= Texto apresentado =

↓↓↓

Uma tarde entrou um raio de sol diferente pela minha janela.
Desses que passam por baixo das nuvens pesadas de chuva num fim de tarde. Desses quem vêm depois que a chuva acaba e deixam uma alegria suave pairando no ar.
E ele, que entrou no meu quarto quando eu pensava em coisas práticas (escovar dentes, depois procurar a mochila, achar a chave e sair), me fez sentar no chão mesmo e pensar longe.
E, de pensamento em pensamento, guiado pelo raio de sol, eu fui parar numa manhã de primavera de uns 12 anos antes.
Tinha, nessa manhã, uma casa com varanda, uma mesa de madeira e uma avó que era minha.

↑↑↑

= Tarefa proposta A =
Atualize o trecho do texto sobre o raio de sol que começa em "Uma tarde entrou" e segue até "e pensar longe.", trocando "janela" por "porta".
= Tarefa proposta B =
Diga se cada afirmação concorda com o texto sobre o raio de sol, respondendo sim ou não e citando as palavras do texto que decidem: (i) O raio de sol entrou no quarto enquanto quem narra pensava em coisas práticas. (ii) O raio de sol entrou pela janela numa manhã. (iii) Os pensamentos levaram quem narra a uma manhã de primavera de uns 12 anos antes.

= Dados registrados =
↓↓↓

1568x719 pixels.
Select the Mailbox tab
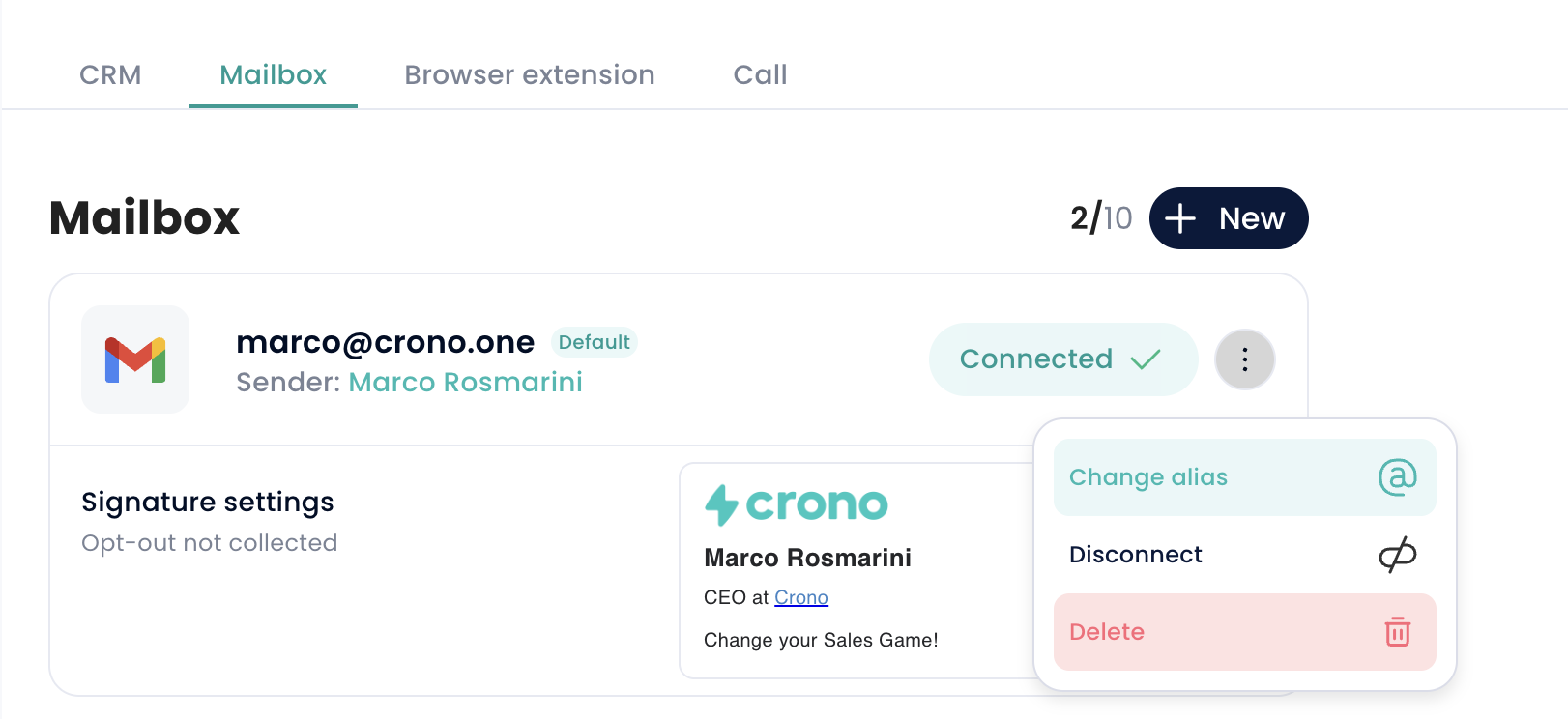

↑↑↑

= Resposta correta A =
Uma tarde entrou um raio de sol diferente pela minha porta.
Desses que passam por baixo das nuvens pesadas de chuva num fim de tarde. Desses quem vêm depois que a chuva acaba e deixam uma alegria suave pairando no ar.
E ele, que entrou no meu quarto quando eu pensava em coisas práticas (escovar dentes, depois procurar a mochila, achar a chave e sair), me fez sentar no chão mesmo e pensar longe.

= Resposta correta B =
(i) Sim: "entrou no meu quarto quando eu pensava em coisas práticas".
(ii) Não: "Uma tarde entrou um raio de sol diferente pela minha janela."
(iii) Sim: "eu fui parar numa manhã de primavera de uns 12 anos antes".